Microsoft has announced plans to open new security research centres in Europe and Asia, the first time such teams have been located outside the U.S.
The company plans to use the centres to monitor emerging security threats round the clock regardless of time zone limitations, and to bolster parts of its emerging security threat business such as the much criticized Windows Live OneCare.
"We will develop sites to cover the Americas, EMEA and Asia, for us to be protecting customers and providing support globally for all the people that use the various security products that we develop," said Microsoft's Vincent Gullotto, at the RSA show this week.
Gullotto also fended off criticism of the patchy performance of the company's OneCare software in a recent test of anti-virus products for Vista carried out by U.K. security publication Virus Bulletin.
"We missed one virus in their collection. While missing one virus isn't huge, it is not a good thing either. It can put the thinking into the mind of folks that we can't keep them protected," he was quoted as saying in an interview.

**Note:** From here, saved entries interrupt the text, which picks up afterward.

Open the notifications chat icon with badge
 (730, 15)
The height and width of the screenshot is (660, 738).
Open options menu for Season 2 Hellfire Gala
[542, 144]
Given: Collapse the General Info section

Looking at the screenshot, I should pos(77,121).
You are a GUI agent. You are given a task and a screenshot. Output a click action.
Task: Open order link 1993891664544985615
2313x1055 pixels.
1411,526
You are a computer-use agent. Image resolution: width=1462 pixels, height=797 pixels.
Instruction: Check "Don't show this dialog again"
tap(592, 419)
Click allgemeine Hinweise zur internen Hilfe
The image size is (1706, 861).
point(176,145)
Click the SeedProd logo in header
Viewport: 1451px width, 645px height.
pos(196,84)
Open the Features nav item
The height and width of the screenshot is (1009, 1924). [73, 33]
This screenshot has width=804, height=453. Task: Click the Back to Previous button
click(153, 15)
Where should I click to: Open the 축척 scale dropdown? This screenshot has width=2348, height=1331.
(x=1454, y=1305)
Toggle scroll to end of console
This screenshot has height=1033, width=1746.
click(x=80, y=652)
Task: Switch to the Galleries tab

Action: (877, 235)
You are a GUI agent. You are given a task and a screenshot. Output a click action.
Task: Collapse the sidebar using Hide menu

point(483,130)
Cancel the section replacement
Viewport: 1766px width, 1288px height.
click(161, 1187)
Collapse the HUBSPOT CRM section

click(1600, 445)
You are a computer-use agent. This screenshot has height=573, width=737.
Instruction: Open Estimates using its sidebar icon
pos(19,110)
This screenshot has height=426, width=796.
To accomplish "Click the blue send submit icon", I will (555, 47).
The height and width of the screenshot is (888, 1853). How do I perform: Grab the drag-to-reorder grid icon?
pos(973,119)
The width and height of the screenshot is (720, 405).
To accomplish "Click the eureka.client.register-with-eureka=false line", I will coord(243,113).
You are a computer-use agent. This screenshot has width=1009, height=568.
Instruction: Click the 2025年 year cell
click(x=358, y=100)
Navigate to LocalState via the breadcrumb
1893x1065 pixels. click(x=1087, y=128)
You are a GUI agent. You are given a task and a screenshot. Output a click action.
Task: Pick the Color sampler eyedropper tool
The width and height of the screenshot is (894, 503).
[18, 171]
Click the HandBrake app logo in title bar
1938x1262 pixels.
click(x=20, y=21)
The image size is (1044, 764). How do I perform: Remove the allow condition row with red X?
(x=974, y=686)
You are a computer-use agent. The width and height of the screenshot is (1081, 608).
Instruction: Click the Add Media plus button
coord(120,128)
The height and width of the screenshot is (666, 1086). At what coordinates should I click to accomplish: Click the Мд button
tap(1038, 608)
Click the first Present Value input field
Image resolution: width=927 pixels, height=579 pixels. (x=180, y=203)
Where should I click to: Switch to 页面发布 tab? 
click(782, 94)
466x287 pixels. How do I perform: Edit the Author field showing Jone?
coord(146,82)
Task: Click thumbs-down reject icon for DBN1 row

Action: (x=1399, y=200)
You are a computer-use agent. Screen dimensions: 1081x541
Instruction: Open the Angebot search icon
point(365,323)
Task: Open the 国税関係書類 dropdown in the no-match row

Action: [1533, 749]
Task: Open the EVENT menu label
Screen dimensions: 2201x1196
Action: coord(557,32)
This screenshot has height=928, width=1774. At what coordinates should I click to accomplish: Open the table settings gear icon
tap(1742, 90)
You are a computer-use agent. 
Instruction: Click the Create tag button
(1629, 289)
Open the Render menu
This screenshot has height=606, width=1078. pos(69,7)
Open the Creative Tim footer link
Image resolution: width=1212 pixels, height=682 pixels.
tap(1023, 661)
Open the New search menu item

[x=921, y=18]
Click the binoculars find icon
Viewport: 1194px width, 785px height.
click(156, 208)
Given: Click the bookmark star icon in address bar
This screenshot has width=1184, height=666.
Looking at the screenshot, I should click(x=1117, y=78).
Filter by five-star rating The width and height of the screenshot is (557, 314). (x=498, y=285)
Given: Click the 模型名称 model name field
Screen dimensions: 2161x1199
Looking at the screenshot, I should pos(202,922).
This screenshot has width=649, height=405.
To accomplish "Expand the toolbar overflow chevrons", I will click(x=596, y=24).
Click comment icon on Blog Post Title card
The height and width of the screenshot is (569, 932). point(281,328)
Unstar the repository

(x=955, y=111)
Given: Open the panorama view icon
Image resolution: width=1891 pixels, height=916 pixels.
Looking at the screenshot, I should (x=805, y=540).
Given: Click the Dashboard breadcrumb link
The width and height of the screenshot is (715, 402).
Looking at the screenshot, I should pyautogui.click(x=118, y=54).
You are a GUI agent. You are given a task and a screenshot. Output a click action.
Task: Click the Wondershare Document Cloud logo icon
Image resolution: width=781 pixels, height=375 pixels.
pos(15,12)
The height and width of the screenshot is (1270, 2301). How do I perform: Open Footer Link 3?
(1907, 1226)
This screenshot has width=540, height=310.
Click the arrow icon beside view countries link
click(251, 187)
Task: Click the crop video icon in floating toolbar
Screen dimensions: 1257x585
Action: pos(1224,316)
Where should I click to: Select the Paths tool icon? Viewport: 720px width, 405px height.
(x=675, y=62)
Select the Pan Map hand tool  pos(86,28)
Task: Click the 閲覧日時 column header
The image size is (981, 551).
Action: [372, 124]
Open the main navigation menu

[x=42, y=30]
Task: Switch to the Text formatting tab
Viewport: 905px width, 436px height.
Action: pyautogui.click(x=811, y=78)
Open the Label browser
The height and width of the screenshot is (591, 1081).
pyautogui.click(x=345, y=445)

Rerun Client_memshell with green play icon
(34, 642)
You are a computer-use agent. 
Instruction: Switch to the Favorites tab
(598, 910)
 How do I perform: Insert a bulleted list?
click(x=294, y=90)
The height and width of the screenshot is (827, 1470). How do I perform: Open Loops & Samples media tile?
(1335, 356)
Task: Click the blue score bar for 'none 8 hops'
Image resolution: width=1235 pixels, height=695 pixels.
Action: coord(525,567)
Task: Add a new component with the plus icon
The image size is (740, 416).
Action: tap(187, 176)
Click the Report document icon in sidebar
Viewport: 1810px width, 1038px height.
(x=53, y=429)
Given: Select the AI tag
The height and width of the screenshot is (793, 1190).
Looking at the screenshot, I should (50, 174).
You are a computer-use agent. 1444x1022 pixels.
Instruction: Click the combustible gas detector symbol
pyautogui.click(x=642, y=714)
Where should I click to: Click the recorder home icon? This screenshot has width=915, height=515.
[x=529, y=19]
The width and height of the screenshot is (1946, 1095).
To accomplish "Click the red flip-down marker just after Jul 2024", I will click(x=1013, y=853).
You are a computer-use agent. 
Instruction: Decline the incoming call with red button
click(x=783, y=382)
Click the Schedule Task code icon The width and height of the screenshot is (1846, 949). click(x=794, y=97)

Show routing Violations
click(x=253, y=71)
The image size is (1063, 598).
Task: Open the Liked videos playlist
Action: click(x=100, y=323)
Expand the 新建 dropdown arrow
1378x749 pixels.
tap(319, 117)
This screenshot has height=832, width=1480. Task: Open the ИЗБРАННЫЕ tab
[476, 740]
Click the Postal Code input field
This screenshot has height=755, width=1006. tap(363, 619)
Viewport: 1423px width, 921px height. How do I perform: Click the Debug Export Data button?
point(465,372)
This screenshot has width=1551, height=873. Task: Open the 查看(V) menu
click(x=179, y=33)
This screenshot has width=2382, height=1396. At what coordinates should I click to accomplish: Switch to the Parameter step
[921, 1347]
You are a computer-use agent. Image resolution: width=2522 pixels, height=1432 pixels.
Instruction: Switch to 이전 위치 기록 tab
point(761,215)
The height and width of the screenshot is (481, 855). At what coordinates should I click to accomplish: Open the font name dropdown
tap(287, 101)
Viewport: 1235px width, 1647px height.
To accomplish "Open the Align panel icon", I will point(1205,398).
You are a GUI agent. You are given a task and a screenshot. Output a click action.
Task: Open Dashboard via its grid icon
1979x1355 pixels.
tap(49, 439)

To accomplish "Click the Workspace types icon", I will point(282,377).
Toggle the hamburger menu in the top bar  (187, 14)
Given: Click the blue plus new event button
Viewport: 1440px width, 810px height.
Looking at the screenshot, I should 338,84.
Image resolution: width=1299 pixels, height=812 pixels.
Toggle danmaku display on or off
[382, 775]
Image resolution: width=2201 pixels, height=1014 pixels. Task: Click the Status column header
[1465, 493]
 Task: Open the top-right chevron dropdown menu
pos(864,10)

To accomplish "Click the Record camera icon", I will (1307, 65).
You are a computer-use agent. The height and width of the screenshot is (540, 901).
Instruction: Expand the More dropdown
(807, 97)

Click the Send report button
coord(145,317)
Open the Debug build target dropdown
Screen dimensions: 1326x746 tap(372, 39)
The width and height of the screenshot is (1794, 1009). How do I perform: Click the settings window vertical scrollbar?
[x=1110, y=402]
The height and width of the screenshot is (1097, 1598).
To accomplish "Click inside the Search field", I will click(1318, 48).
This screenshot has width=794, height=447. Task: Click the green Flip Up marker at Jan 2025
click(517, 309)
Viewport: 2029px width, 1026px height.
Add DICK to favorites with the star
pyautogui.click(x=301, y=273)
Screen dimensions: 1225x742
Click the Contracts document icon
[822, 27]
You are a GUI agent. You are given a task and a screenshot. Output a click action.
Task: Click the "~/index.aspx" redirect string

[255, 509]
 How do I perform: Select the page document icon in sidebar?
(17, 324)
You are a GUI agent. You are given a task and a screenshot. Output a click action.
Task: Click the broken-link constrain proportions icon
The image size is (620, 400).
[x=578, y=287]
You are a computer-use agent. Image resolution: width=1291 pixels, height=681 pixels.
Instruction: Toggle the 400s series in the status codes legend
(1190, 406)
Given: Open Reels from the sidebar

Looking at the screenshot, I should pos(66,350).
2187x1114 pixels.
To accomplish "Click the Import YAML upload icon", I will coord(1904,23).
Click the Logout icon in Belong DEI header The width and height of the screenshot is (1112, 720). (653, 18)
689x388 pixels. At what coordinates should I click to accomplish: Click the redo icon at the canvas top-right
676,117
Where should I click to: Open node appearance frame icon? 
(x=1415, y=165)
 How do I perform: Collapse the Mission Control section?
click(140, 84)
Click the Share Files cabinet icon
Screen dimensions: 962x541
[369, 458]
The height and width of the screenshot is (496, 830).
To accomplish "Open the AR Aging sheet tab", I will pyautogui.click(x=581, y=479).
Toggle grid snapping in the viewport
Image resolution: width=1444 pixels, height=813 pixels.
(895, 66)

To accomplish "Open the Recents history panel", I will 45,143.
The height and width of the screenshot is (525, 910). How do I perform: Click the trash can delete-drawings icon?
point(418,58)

There are other possible motivations beyond the need to reinforce a part of its business the company has identified as potentially highly profitable but not yet fully prospering. In recent years, the company has become a regular participant with police forces around the world in prosecutions of cyber-criminality. The company has never made clear which parts of the company gather evidence to pass on to police forces, but the expansion could play into an increase in such activity.
Gullotto announced that the European head of operations will be Katrin Tocheva, formerly a malware researcher at Finnish company F-Secure.